Empirically-Identified Restricted Repetitive Behavior Domains: Informing DSM-6
Restricted, repetitive behavior (RRB) is one of the two symptom domains used to diagnose autism spectrum disorder. Diagnostic and Statistical Manual of Mental Disorders – Fifth Edition (DSM-5) criteria include 4 sub-domains of RRB, including repetitive motor/speech, sameness/inflexibility, restricted interests, and abnormal sensory experience. In contrast, empirical studies of RRB suggest two broad domains – insistence on sameness and repetitive sensory motor behavior. However, diagnostic criteria are based on limited empirical work and previous factor analytic studies of RRB have been restricted to single instruments, limited item sets, or single samples.
To empirically-identify RRB sub-domains using confirmatory factor analyses based on two instruments within each of two separate samples.
Parent-reported symptom data were obtained from 2,643 children with ASD included in the Simons Simplex Collection (SSC) using the Social Responsiveness Scale and Repetitive Behavior Scale-Revised and 3,907 children with ASD from the Interactive Autism Network (IAN) using the Social Responsiveness Scale and Social Communication Questionnaire. In each dataset, items were a priori chosen to represent one of five constructs: repetitive motor behavior, insistence on sameness, restricted interests, sensory interests, and sensory sensitivities.
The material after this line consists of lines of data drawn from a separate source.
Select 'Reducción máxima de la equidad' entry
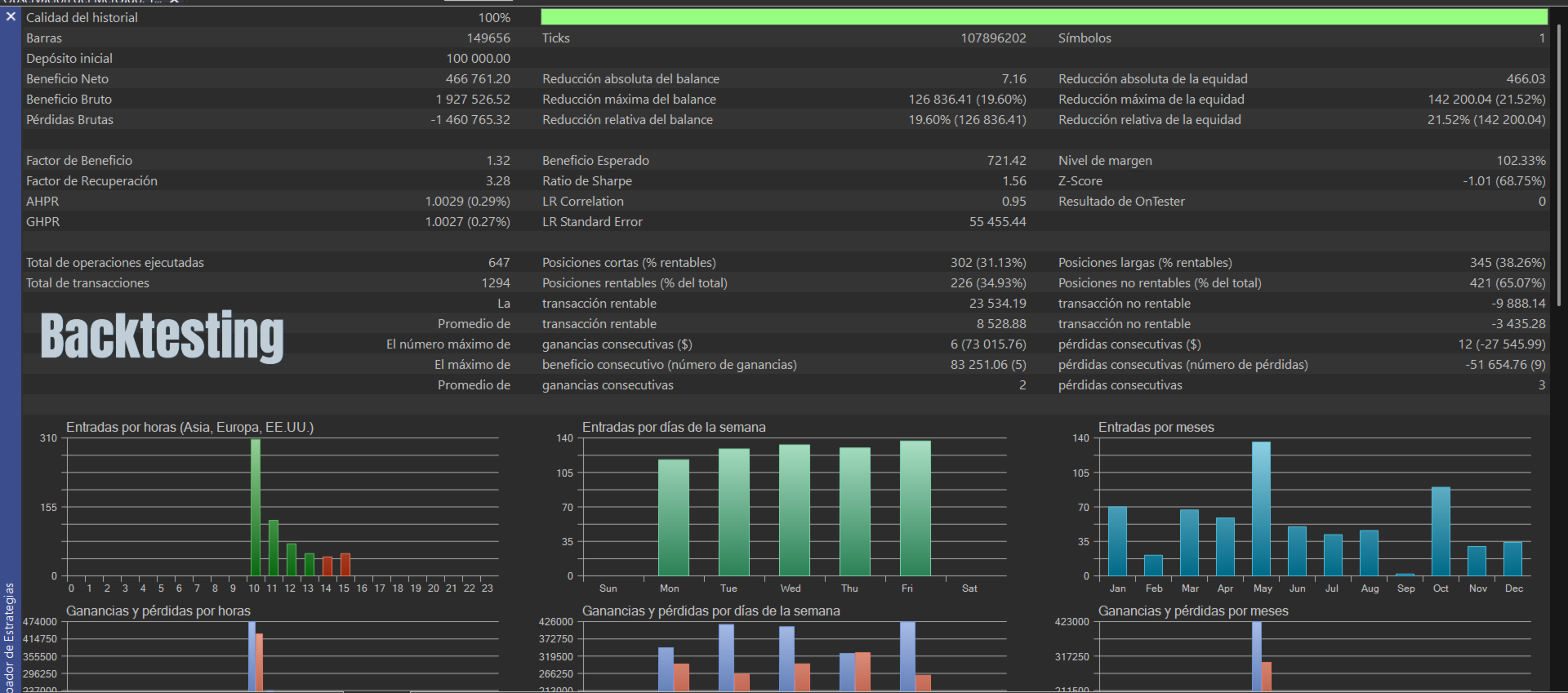This screenshot has width=1568, height=693. point(1151,100)
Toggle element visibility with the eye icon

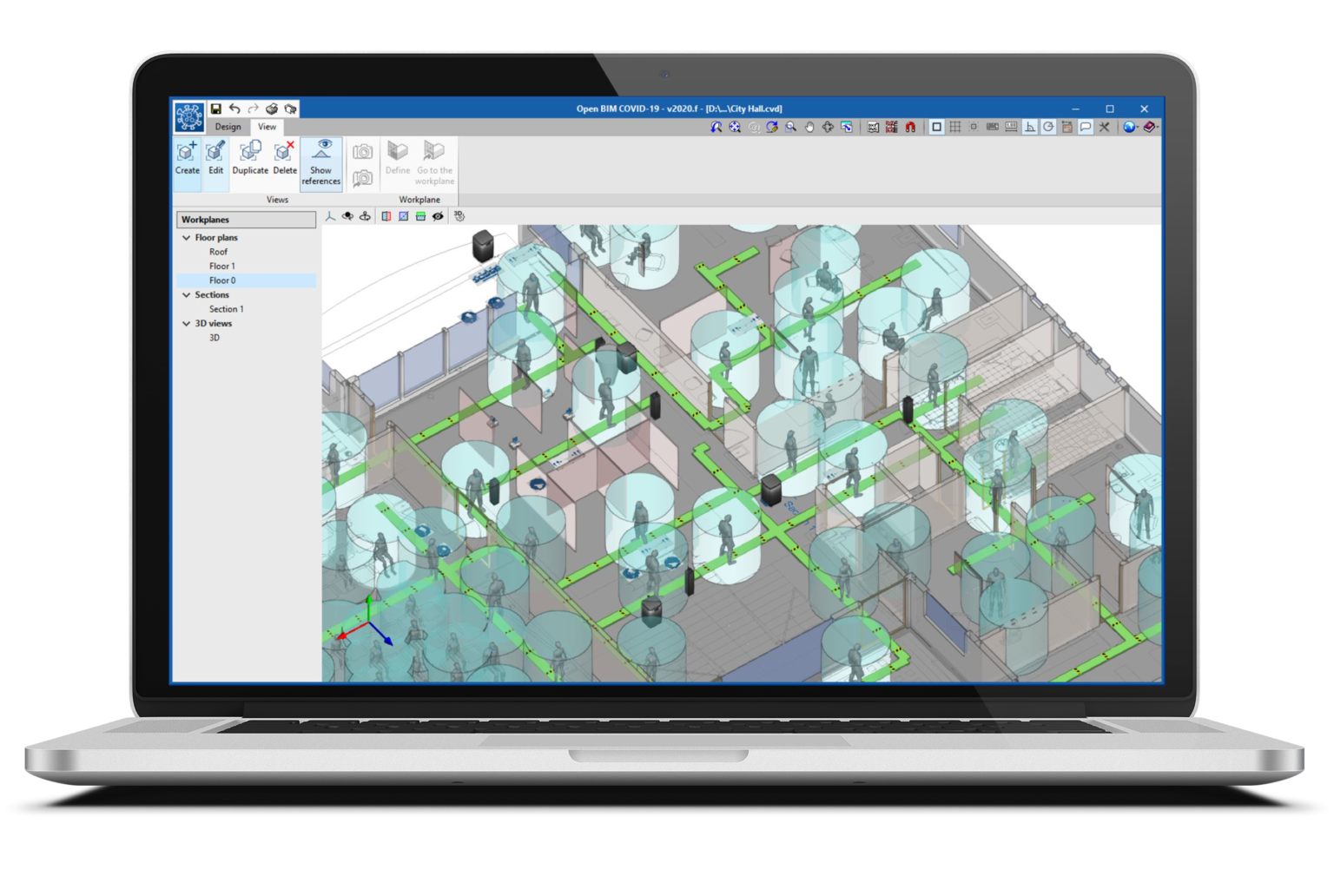click(x=438, y=217)
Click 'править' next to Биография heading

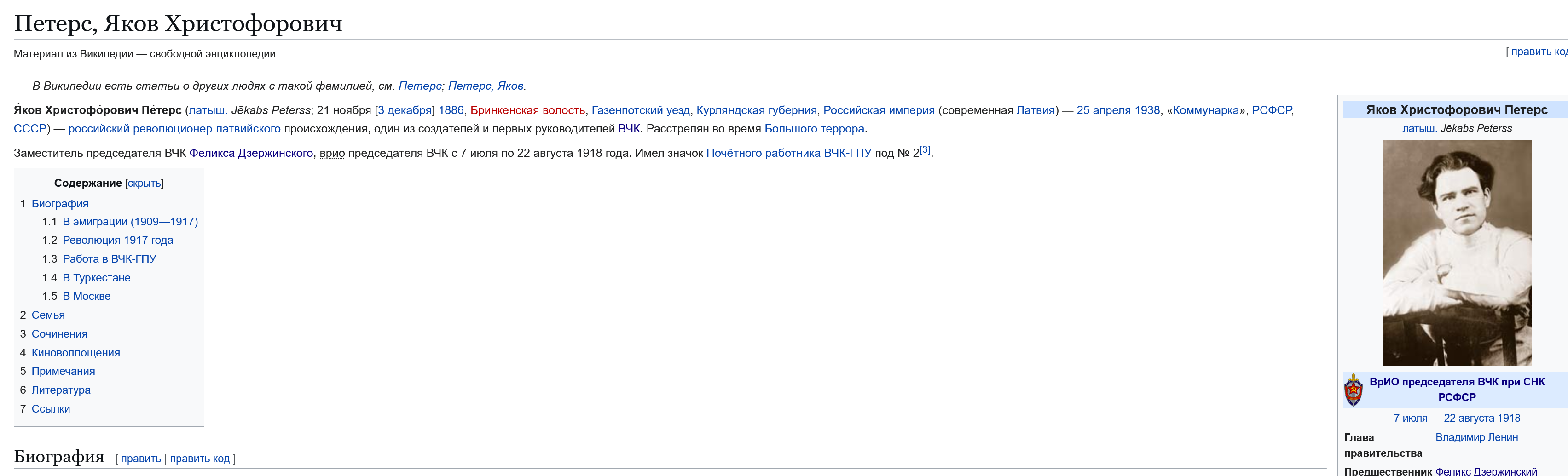[x=141, y=459]
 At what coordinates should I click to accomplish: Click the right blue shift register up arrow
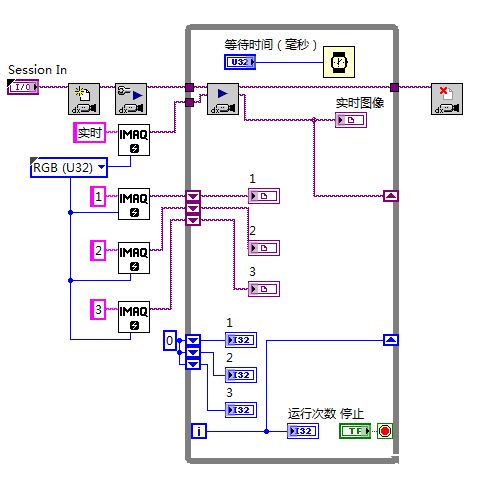point(391,340)
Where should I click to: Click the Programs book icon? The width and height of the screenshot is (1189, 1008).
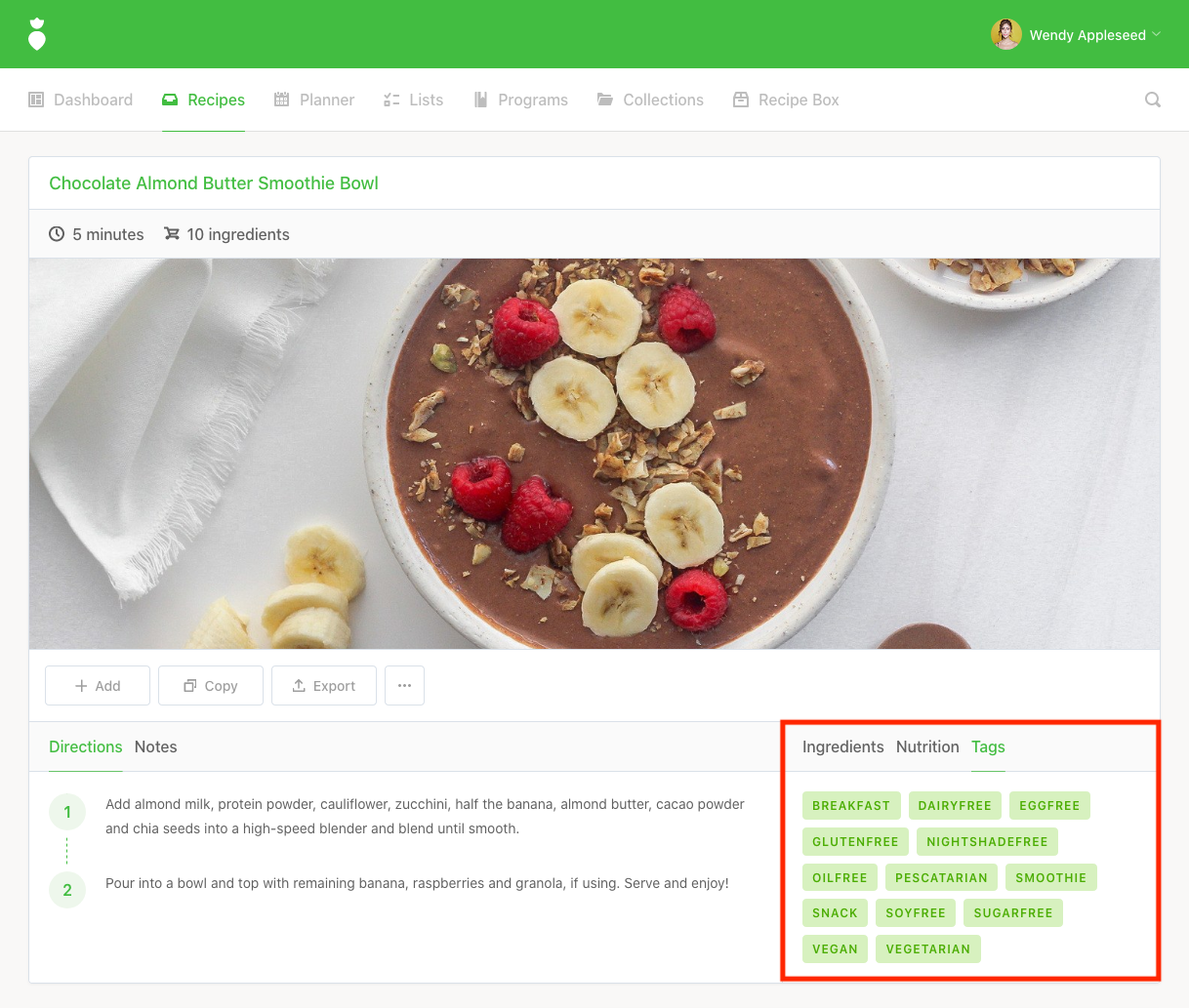480,100
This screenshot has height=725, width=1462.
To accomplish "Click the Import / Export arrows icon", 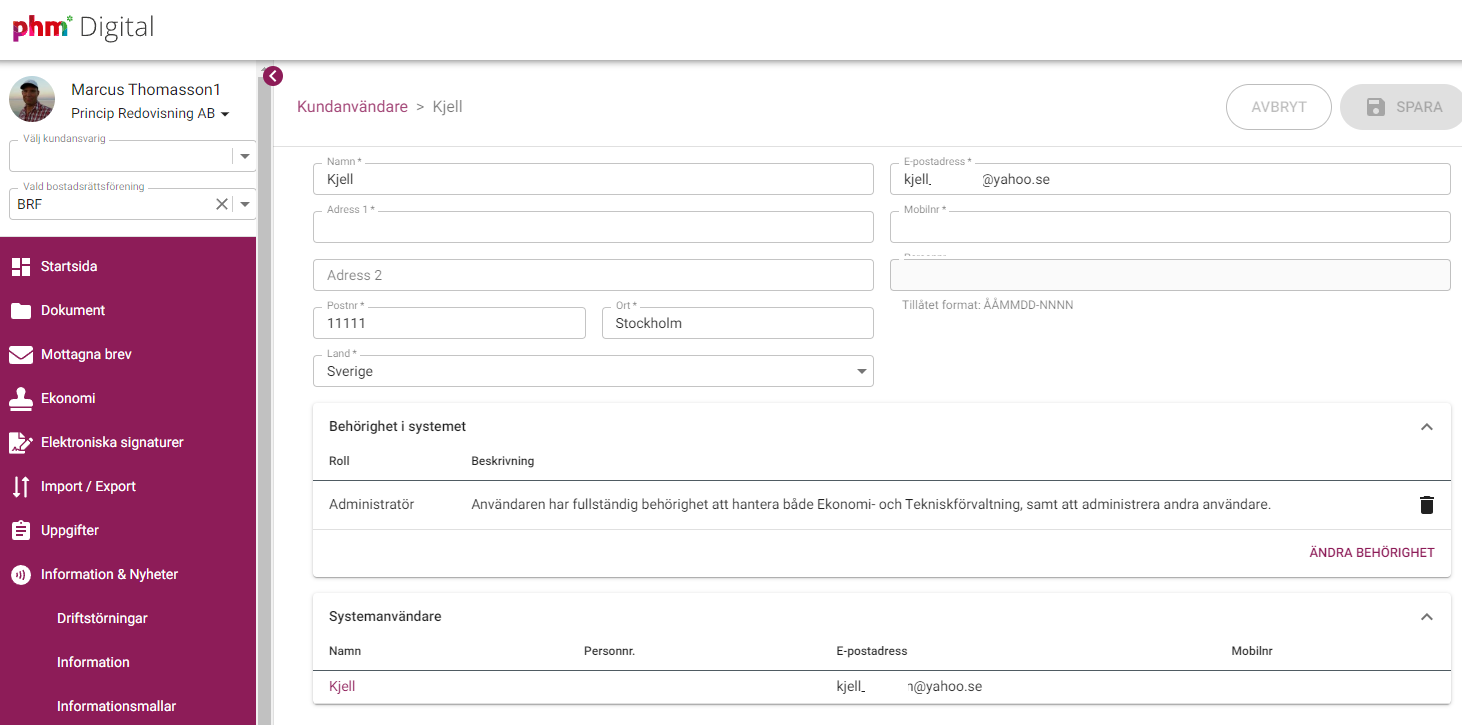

A series of confirmatory factor analyses (CFA) were conducted using item-level data with increasingly complex models, including a 1-factor model merging all items, a 2-factor model merging repetitive motor with sensory interests and the remaining three constructs, three 3-factor models iteratively separating restricted interests, sensory interests, and sensory sensitivities from the prior 2-factor model, and a 5-factor model with all five constructs as separate factors. Improved fit across increasingly complex models was evaluated using changes in the Bayesian Information Criterion (BIC), Root Mean Square Error of Approximation (RMSEA), and Confirmatory Fit Index (CFI).
In both samples, the 5-factor model fit best (smallest absolute improvement: ΔBIC=424, ΔRMSEA=.004, ΔCFI=.024). Absolute fit was marginal for the 5-factor model, as would be expected by multi-item factor analyses without cross-loadings based on complex psychopathology questions. Factor correlations indicated that all RRB constructs had positive, but modest, inter-relationships (SSC r=.06-.22; IAN r=.17-.37), with the exception of the very large relationship between repetitive motor behavior and sensory interests (SSC r=.46, 95%CI=.41-.51; IAN r=.59, 95%CI=.55-.63). Qualitative examination of item loadings revealed that the restricted interests and sensory sensitivities factors, while clearly distinct from other factors, included only a few salient loadings.
Conclusions: Additional large sample studies are needed to confirm and extend the present findings. If confirmed, future revisions of diagnostic criteria may benefit from separating sensory interests and sensory sensitivities, as these two constructs appear only modestly correlated. The present data indicate that sensory interests may be a statistically separable from repetitive motor behavior, although the high correlations observed across samples suggests that future investigations evaluate the clinical and diagnostic utility of this distinction. Only a small number of items were available to evaluate restricted interests, yet this construct clearly separated from other insistence on sameness items, supporting current diagnostic criteria. Future instrument revisions should focus on beefing up measurement of restricted interests and sensory sensitivities.